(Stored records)
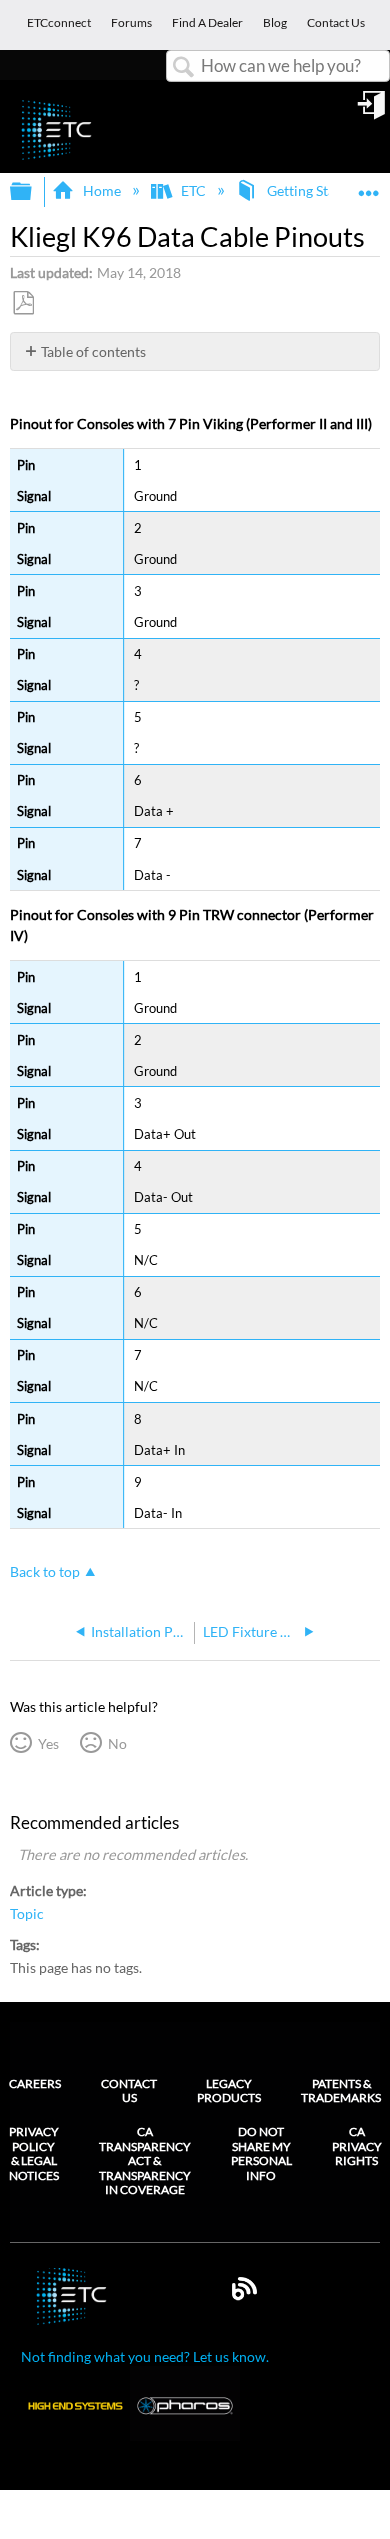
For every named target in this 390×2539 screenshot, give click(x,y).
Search (184, 67)
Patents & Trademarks (341, 2090)
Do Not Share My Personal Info (261, 2153)
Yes (48, 1743)
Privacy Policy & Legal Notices (34, 2153)
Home (101, 190)
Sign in (373, 112)
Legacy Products (229, 2090)
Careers (35, 2083)
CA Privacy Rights (357, 2146)
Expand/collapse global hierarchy (34, 192)
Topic (27, 1914)
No (117, 1743)
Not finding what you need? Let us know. (145, 2356)
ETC (193, 190)
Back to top (45, 1572)
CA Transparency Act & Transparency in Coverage (145, 2161)
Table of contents (93, 351)
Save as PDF (23, 303)
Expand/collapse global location (369, 185)
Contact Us (129, 2090)
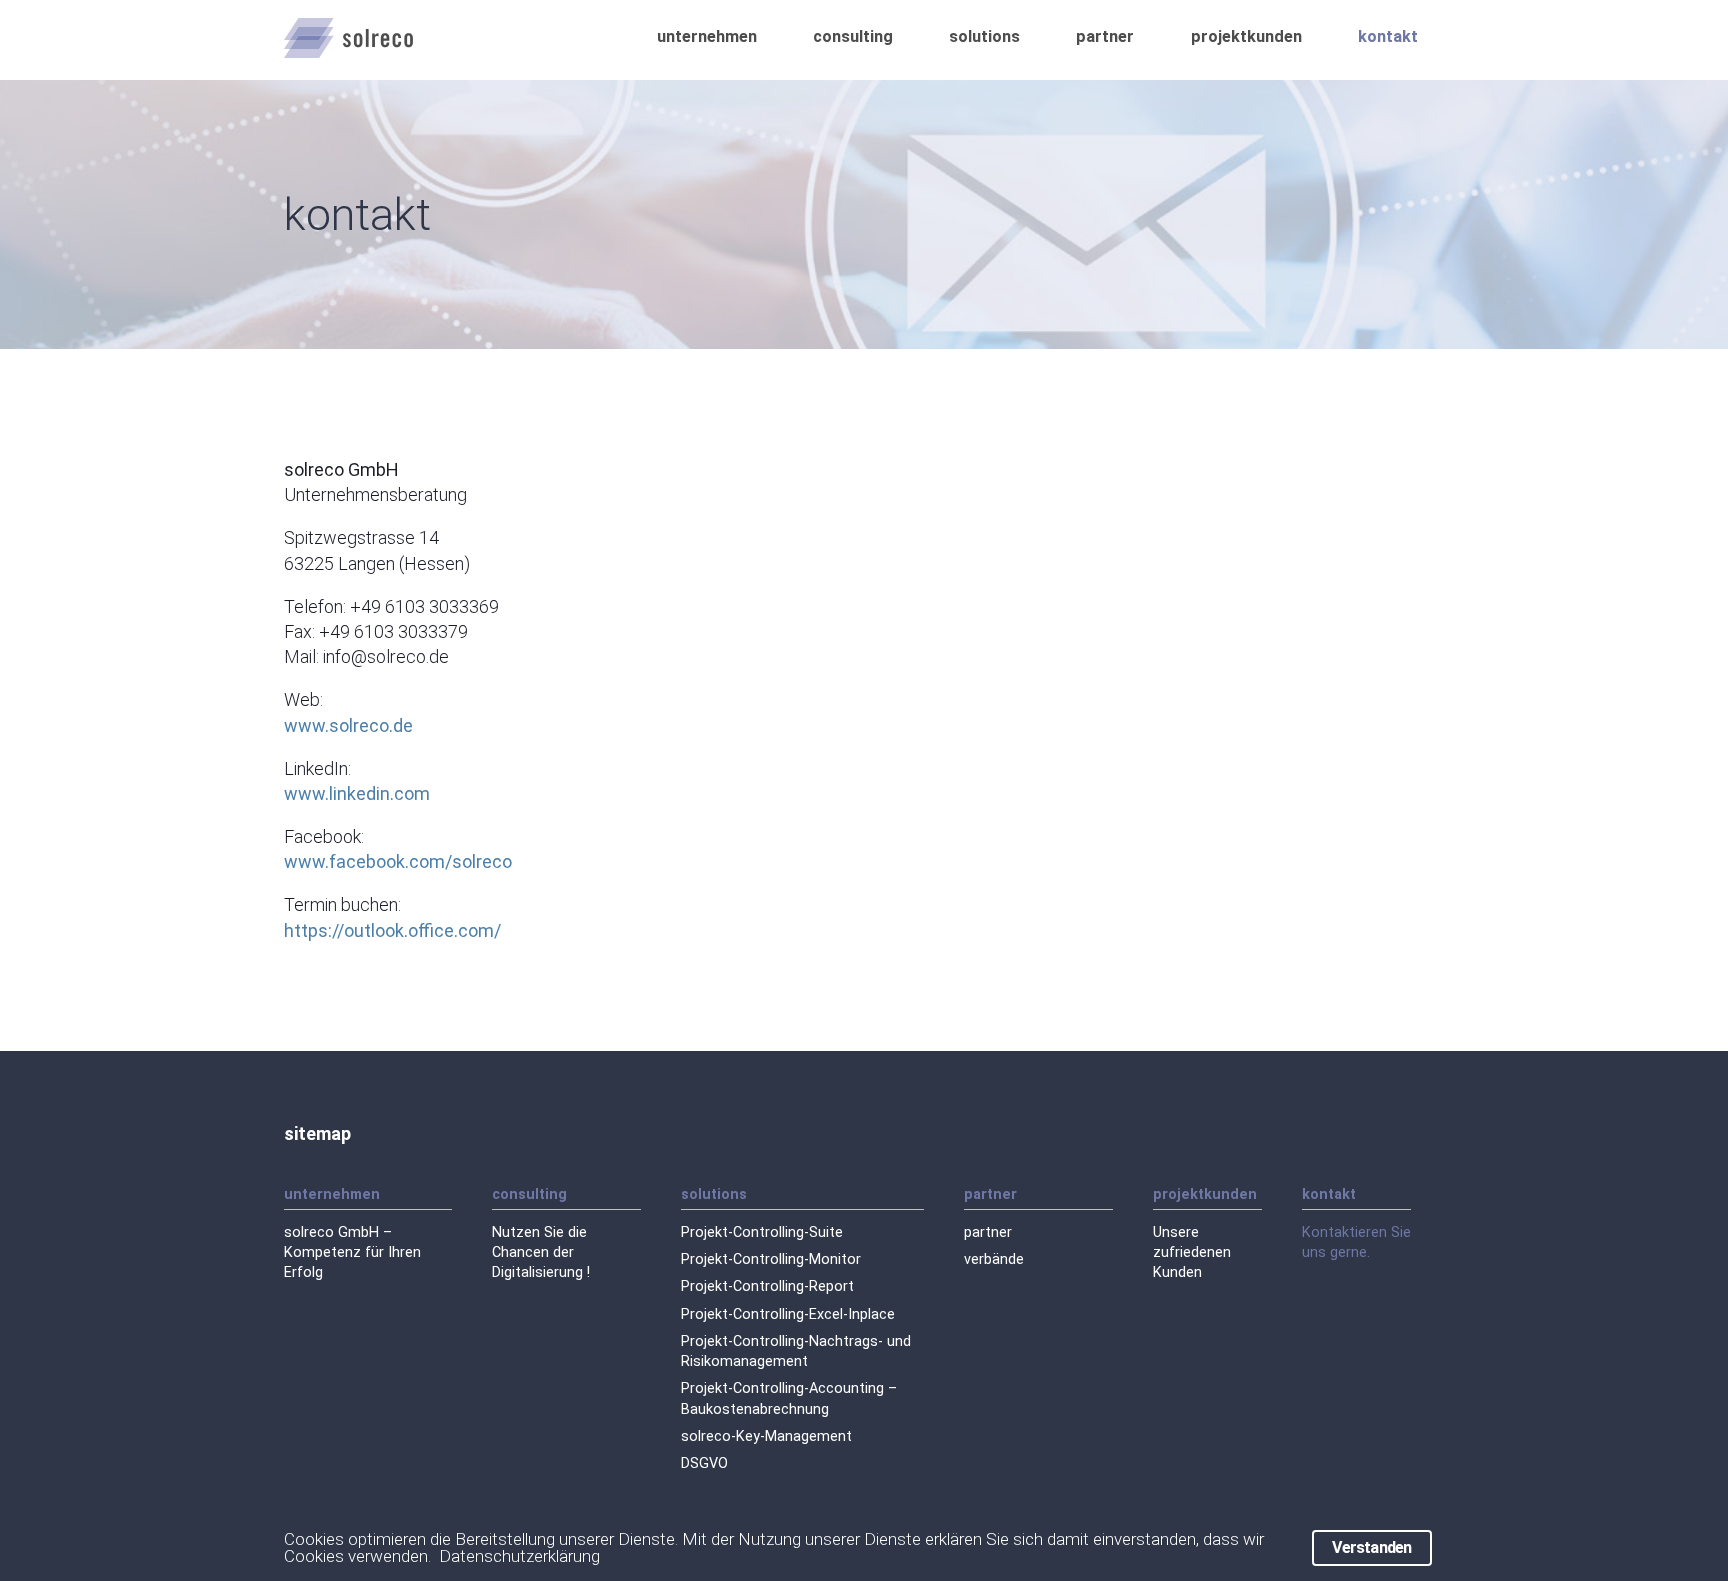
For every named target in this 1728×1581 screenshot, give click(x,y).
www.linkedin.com (357, 793)
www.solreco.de (348, 725)
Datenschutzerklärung (519, 1556)
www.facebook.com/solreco (398, 861)
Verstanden (1371, 1547)
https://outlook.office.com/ (392, 930)
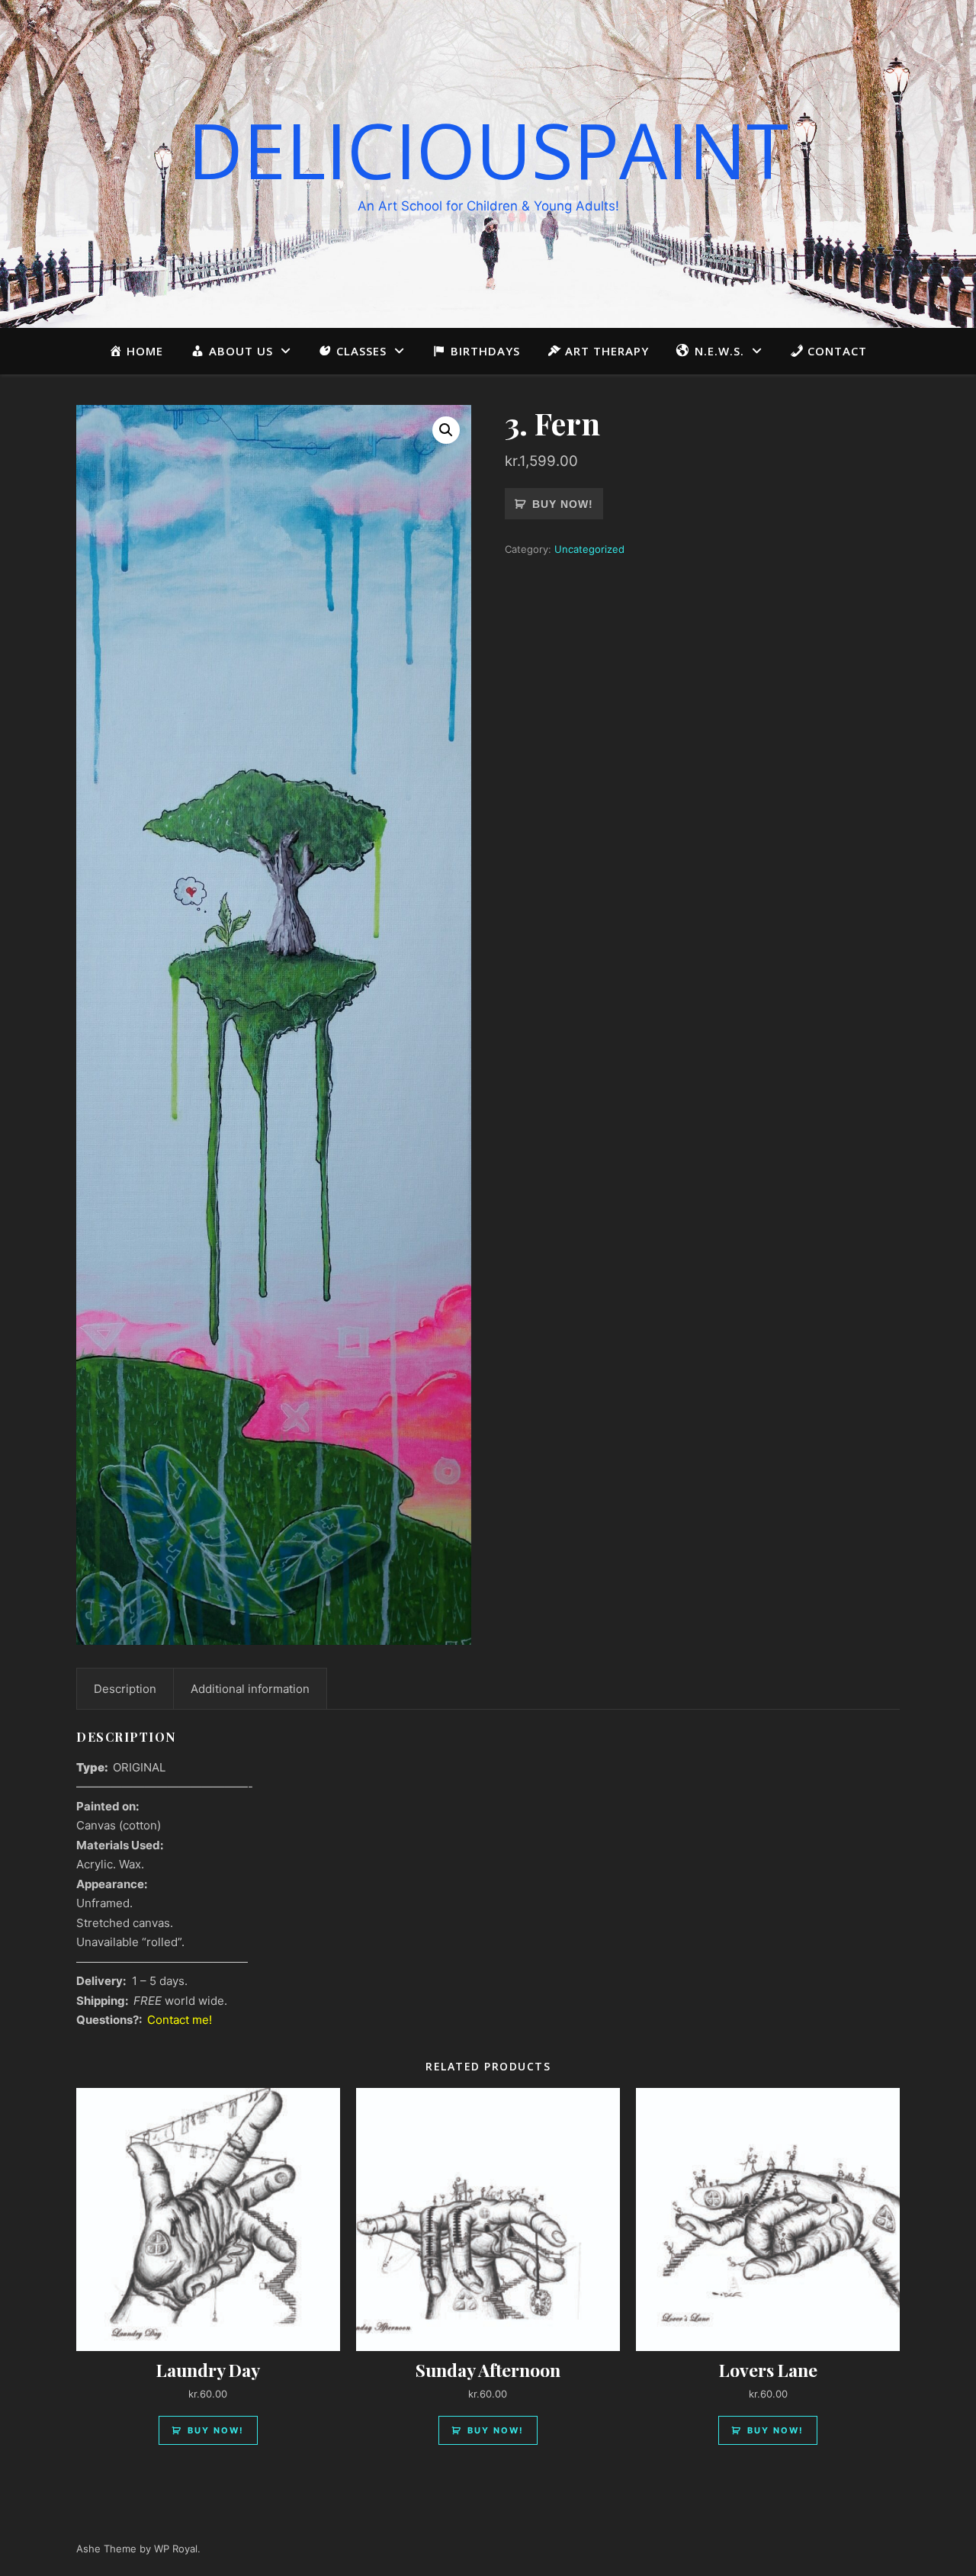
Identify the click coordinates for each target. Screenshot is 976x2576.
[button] (446, 430)
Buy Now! (562, 504)
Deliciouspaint (488, 149)
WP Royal (175, 2548)
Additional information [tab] (250, 1688)
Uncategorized (589, 549)
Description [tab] (125, 1688)
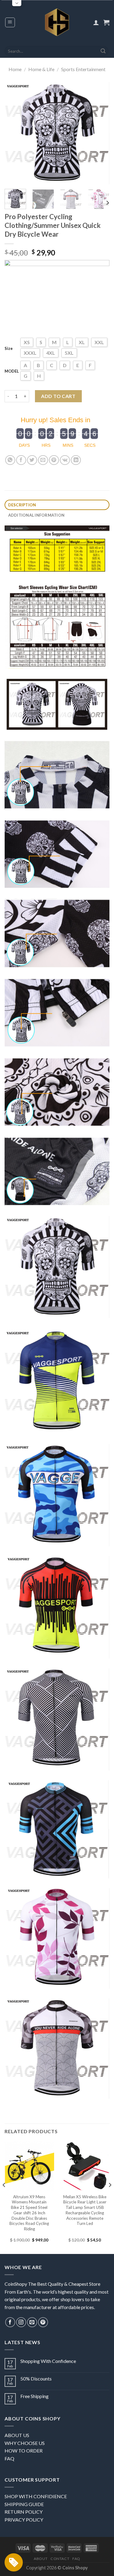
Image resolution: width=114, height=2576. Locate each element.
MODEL (12, 371)
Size (9, 348)
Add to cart (58, 396)
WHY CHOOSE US (25, 2443)
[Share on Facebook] (21, 460)
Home (15, 69)
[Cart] (106, 22)
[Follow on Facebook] (10, 2322)
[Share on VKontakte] (65, 460)
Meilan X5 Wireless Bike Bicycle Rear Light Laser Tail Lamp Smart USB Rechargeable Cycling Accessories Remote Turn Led (84, 2210)
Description (22, 504)
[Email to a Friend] (43, 460)
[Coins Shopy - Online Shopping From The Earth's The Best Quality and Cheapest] (57, 22)
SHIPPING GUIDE (24, 2504)
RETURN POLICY (24, 2512)
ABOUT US (17, 2435)
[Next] (99, 133)
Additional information (36, 515)
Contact (59, 2558)
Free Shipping (34, 2396)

## WHAT YOU HAVE TO DO
Go over the entries above and say how many lines hold the string "this", with no other text.

## WRITTEN REPLY
2